Türkiye'nin Bağdat Büyükelçisi Faruk Kaymakcı, Bağdat'ta bir araya geldiği Irak Dışişleri Bakanı İbrahim Caferi'ye, Kerkük'te Başkonsolosluk ile Necef'te konsolosluk açılması ve Basra'daki Türk Başkonsolosluğu'nun faaliyetlerinin canlandırılması yönündeki talebini iletti. Türkiye'nin Kerkük'te Başkonsolosluk açılması yönündeki talebine Bakan Caferi'nin olumlu baktığı ancak henüz bir cevap verilmediği bildirildi.
Irak Türkmen Cephesi Başkanı Erşad Salihi, Sputnik'in sorularını yanıtladı.
'IRAKLI YETKİLİLER, KONSOLOSLUK AÇILMASINI ONAYLAMAYABİLİR'
Irak'ta başkonsolosluk açılmasının hem ekonomik, hem de siyasi açıdan çok önemli olduğunu ifade eden Salihi, "Iraklı yetkililer, siyasal baskı altında kalarak Kerkük'te konsolosluk açılmasını onaylamayabilir. Dışişleri Bakanlığı'nın üzerinde Konsolosluk açılmasın diye ciddi baskılar olacaktır" dedi.
'TÜRKMENLERİN YAŞADIĞI BÖLGELER HARİTADAN SİLİNECEK'
"IŞİD, bölgeyi bölmek için getirilmiştir. O yüzden IŞİD önce Türkmen bölgelerine, ondan sonra Sünnilerin yaşadığı bölgelere saldırdı. Şu anda haritada Irak, üçe bölünmüş görünüyor. Türkmenlerin yaşadığı bölgeler ileride haritadan silinecek."

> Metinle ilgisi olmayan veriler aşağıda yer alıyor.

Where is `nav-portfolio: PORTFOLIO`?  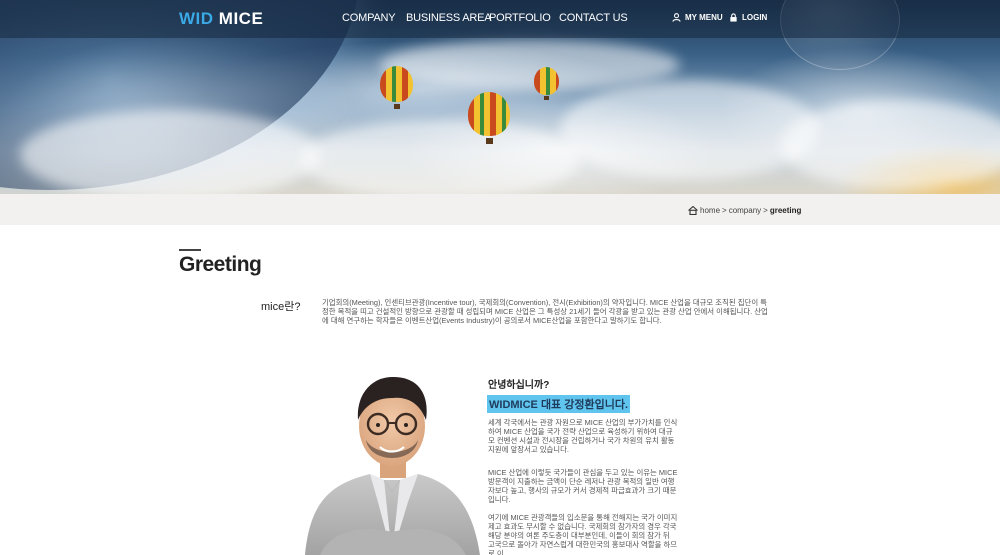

IRAKLI TÜRKMENLER NE İSTİYOR?
Salihi, Türkmenlerin yaşadığı bölgelerin merkezi hükümetin kontrolünden uzakta, sünni Araplarla Kürtlerin arasında olan bir coğrafya kalmasını talihsizlik olarak nitelendiriyor. "IŞİD sonrası ciddi bir tehdidin altında kalan bu coğrafyada artık bizim üzerimizde de bir emrivaki siyaseti uygulanmış gibi görünüyor" diyen Salihi'ye göre Türkmenlerin izleyeceği en uygun politika merkezi hükümetle ve Kürtlerle ilişkiyi bozmamak:
"Her iki tarafla da anlaşarak, bölgemizi ve kimliğimizi korumak mecburiyetindeyiz. Aksi takdirde, eğer sadece Kürt bölgesinin içine girmiş olursak, Irak'ta, Irak Türkmenlerinden bahsetmek mümkün olmayacaktır. Biz geleceğimizi güvence altına almak için, anayasal maddeler, idari, siyasi sistemlerin üzerinde Kürtlerle beraber anlaşarak ve uluslararası mahfillerin güvencesi altında yapmalıyız bunu. Tek taraflı, iki tarafın birbiriyle anlaşması neticesinde kesinlikle bir sonuç getirmez. Çünkü, Kürtlerin silahları var, paraları var. Batı ülkeleri de onları destekliyor. O yüzden bizim onlarla masada oturarak anlaşmamız, Türkmenleri, Kürt bölgesine ilhak ettirmek ve teslim etmektir. Bu hususta biz, Türkiye'nin ve uluslararası mahfillerin merkezi hükümetin vesilesiyle, güvence altında imzalanan bir anlaşmaya o zaman ‘evet' deriz."